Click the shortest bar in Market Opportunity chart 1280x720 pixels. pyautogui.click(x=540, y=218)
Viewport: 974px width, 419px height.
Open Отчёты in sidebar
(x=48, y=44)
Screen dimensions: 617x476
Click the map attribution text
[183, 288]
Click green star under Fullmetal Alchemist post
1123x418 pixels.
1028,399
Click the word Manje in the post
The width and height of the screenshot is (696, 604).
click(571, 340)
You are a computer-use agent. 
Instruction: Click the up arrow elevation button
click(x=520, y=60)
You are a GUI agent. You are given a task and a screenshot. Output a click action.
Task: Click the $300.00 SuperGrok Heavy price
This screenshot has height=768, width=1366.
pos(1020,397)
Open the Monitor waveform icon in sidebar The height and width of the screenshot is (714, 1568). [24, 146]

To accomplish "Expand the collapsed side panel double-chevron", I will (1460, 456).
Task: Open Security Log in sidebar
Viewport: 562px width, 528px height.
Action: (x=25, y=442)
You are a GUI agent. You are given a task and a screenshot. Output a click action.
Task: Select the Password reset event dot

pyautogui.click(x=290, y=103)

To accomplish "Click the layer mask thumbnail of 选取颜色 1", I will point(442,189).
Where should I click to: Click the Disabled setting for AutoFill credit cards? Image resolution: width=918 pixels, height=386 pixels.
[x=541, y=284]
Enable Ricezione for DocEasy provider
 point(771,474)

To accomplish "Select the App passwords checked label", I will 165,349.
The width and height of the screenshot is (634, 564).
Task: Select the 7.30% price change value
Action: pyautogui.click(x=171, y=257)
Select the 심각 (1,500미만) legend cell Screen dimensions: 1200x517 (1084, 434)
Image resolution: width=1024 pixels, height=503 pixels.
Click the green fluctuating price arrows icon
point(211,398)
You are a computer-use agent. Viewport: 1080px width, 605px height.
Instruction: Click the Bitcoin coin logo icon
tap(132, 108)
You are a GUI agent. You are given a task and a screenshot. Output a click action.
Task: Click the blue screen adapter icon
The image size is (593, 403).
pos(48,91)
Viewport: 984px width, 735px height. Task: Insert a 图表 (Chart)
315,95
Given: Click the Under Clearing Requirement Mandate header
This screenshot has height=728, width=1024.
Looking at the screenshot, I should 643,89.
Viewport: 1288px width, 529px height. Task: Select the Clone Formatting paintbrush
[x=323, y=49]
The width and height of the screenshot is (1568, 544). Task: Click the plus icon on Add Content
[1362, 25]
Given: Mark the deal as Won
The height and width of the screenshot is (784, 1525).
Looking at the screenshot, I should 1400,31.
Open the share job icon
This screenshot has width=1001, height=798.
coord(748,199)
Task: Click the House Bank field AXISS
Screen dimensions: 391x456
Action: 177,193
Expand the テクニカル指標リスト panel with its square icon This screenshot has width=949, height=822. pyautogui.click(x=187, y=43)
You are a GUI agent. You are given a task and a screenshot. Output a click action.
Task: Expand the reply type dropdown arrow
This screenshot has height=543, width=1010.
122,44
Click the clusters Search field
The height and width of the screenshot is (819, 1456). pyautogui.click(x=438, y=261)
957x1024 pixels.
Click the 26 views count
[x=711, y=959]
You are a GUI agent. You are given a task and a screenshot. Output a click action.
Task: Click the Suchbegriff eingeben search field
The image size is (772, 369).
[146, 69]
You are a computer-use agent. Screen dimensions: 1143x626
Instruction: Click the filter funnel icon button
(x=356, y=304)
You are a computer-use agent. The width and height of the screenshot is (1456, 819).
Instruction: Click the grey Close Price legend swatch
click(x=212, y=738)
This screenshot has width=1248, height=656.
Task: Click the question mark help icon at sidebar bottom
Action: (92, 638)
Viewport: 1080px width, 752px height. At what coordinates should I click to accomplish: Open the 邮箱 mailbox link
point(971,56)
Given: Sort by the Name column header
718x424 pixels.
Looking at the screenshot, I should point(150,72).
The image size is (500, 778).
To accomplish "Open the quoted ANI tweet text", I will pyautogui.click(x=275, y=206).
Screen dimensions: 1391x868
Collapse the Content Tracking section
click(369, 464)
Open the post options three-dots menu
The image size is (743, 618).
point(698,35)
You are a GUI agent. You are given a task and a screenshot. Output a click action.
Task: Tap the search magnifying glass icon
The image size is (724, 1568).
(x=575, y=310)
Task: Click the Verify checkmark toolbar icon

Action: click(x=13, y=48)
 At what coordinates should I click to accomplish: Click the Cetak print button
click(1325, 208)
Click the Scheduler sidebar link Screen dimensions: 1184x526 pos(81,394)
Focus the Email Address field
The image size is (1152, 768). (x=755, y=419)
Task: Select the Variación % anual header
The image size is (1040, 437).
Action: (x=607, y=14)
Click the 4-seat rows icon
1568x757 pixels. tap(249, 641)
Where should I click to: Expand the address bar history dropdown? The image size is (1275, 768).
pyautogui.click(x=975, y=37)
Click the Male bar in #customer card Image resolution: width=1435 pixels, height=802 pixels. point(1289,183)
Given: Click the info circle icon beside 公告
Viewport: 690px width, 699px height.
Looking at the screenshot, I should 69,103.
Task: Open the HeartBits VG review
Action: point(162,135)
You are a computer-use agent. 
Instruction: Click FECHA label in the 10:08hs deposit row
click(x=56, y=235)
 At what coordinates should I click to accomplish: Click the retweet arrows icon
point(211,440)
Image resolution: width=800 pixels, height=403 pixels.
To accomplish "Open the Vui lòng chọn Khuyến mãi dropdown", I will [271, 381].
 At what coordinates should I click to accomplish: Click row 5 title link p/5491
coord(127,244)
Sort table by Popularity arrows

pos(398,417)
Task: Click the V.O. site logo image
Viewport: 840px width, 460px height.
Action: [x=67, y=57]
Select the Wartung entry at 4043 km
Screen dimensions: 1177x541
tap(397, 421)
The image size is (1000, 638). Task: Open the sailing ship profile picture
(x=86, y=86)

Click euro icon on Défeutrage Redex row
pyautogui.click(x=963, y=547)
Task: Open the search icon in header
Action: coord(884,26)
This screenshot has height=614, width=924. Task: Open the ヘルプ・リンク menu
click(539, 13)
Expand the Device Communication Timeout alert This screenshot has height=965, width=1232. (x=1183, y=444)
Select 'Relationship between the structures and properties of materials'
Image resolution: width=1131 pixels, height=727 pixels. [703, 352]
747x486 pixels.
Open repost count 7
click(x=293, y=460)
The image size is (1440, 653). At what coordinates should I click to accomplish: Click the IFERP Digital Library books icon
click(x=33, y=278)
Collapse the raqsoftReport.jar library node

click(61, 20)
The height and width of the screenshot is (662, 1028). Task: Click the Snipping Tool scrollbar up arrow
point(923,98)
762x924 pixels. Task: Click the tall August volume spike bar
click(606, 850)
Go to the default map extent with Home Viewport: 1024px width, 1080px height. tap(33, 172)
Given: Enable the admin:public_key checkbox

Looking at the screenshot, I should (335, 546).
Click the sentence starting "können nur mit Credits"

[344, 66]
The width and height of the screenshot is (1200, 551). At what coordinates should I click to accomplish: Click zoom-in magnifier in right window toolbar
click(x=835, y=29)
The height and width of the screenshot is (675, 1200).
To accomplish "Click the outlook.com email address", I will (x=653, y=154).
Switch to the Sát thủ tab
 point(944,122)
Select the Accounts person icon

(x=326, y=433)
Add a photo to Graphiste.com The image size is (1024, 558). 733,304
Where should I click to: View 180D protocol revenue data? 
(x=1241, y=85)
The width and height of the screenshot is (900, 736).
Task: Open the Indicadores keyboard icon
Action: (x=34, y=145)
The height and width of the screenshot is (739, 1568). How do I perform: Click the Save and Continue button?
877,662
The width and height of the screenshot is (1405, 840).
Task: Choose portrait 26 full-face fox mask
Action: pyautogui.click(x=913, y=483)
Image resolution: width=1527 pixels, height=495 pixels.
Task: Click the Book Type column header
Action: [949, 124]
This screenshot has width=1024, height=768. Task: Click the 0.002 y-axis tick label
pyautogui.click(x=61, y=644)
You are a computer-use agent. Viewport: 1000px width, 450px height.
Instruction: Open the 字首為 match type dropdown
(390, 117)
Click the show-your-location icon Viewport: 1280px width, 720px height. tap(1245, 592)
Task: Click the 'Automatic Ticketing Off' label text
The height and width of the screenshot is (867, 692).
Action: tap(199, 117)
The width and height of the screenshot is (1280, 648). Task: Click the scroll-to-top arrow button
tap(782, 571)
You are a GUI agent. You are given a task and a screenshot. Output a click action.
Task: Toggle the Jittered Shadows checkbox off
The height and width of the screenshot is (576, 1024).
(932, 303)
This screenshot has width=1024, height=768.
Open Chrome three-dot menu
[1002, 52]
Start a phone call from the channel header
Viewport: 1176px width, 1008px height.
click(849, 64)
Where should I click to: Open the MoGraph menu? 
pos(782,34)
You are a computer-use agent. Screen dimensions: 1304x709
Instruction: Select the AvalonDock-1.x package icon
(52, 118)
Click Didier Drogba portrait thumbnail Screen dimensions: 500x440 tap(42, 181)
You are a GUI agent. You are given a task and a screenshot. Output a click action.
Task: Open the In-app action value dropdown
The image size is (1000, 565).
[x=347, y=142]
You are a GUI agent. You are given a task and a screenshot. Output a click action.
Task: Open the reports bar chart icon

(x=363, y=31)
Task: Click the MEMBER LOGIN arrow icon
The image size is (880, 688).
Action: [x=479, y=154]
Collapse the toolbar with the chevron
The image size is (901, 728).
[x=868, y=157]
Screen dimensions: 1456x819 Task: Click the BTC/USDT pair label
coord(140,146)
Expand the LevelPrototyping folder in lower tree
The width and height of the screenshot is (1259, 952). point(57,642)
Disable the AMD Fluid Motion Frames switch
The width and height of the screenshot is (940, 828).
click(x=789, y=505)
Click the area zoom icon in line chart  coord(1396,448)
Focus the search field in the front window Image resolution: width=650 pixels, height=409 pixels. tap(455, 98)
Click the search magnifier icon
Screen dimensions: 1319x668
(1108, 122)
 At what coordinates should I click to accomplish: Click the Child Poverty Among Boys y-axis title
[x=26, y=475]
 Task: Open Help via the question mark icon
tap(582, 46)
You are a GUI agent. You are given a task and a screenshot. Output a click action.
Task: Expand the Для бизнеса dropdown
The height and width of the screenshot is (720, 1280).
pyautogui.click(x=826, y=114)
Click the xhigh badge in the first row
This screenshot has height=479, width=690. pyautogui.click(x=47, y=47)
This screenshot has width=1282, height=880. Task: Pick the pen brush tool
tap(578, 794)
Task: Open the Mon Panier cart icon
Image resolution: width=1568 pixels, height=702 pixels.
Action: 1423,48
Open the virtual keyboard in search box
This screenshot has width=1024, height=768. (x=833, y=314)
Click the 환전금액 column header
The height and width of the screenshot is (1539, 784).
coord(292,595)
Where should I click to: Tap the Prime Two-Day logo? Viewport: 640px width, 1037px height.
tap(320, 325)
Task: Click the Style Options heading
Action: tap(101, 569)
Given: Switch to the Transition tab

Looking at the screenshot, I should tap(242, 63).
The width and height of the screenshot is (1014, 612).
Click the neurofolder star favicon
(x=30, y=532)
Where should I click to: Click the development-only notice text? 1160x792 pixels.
##############################
Exercise instructions: Which lines of the listing above hold the word "thumbnail"? Copy each of them.

Result of the exercise:
To accomplish "Click the layer mask thumbnail of 选取颜色 1", I will point(442,189).
Click Didier Drogba portrait thumbnail Screen dimensions: 500x440 tap(42, 181)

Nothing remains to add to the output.